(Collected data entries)
= Beginning of Section =

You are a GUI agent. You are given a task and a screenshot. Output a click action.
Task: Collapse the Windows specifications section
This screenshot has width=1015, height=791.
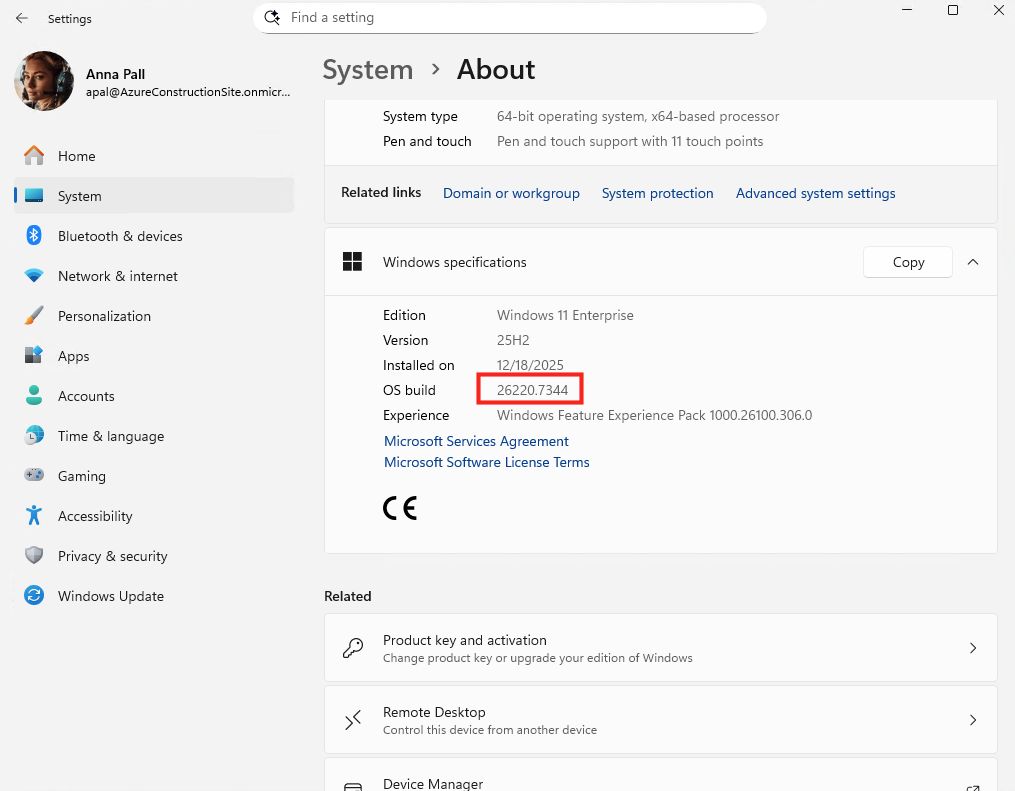tap(973, 262)

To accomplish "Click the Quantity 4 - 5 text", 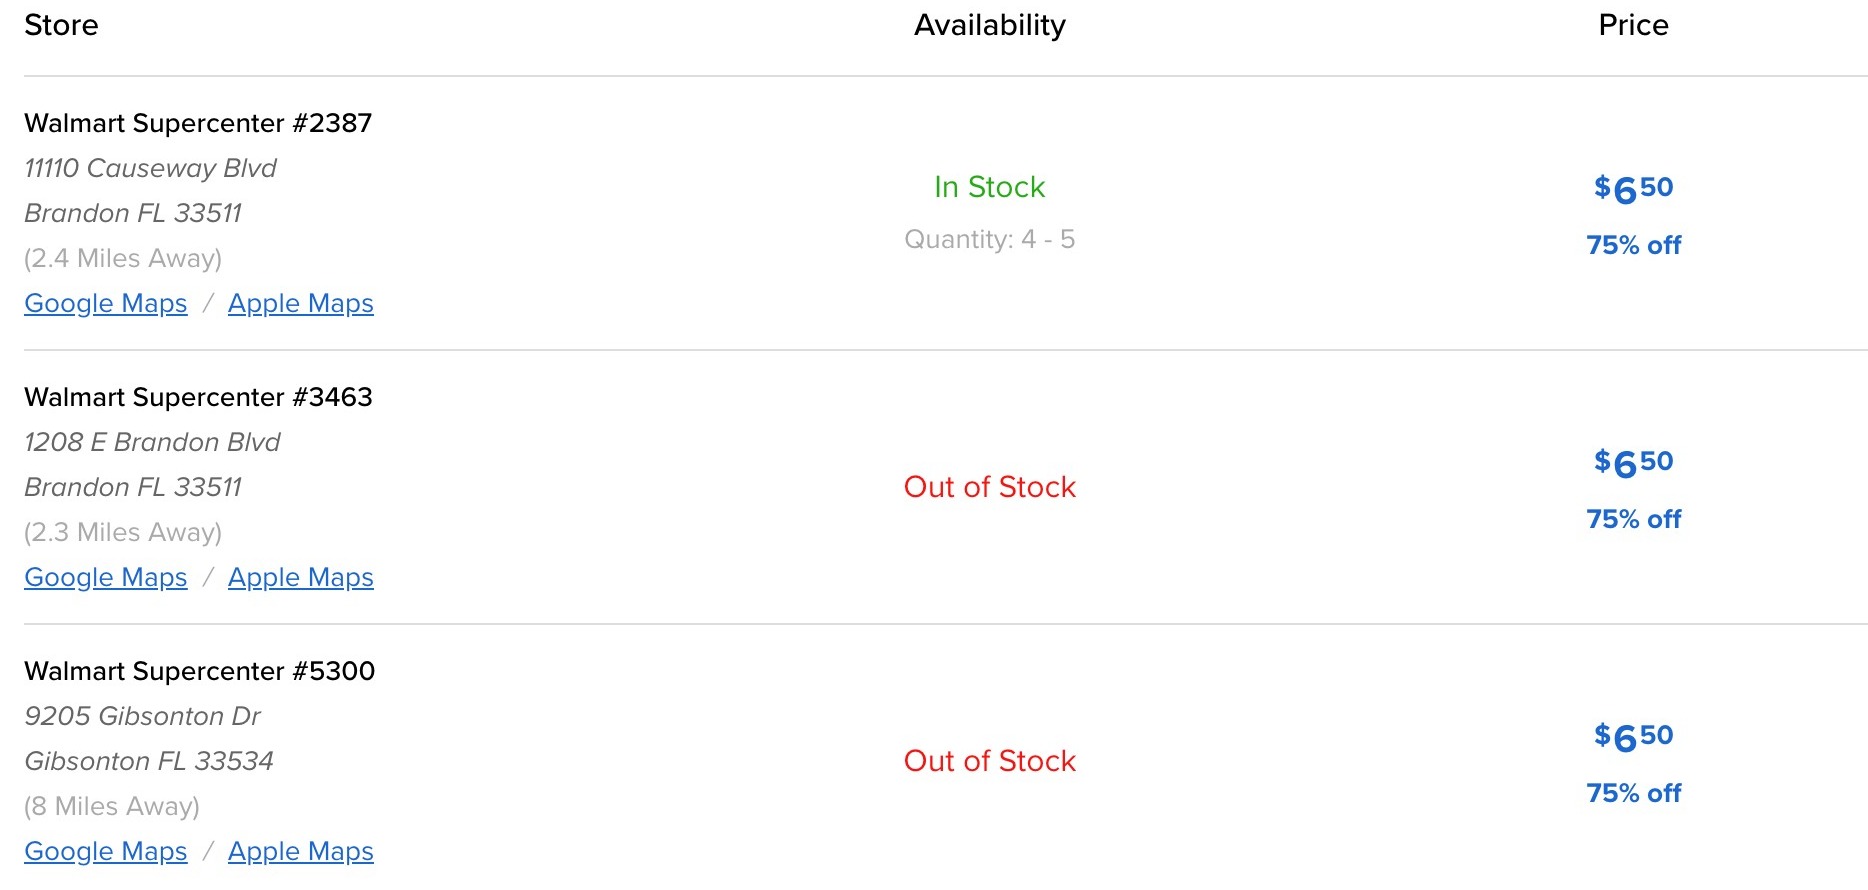I will [x=990, y=239].
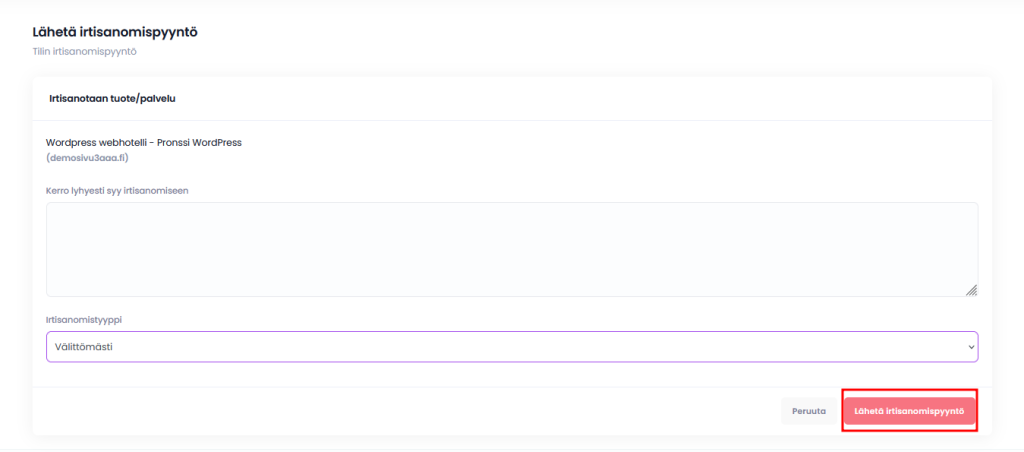Focus the empty reason-for-cancellation box
The height and width of the screenshot is (452, 1024).
click(511, 249)
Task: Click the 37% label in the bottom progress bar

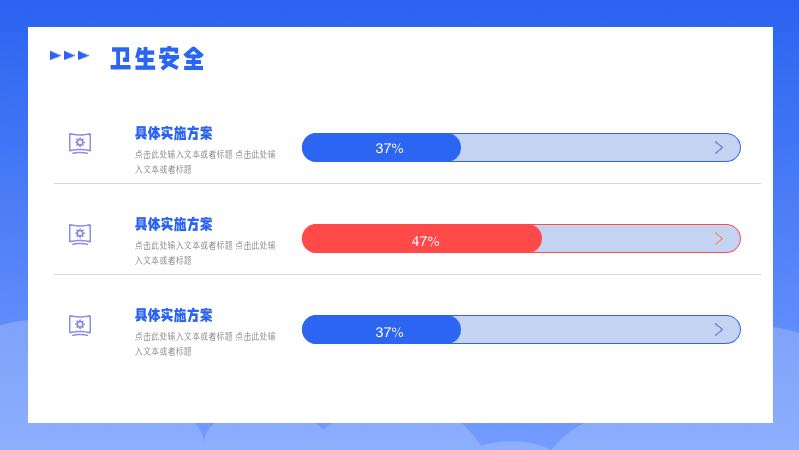Action: point(389,332)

= End of Section =

### Your goal
Output exactly, and only, the lines running from the line containing "Task: Click the" to the last line of the entries above, omitting the pictures.

### Exercise response
Task: Click the 37% label in the bottom progress bar

Action: point(389,332)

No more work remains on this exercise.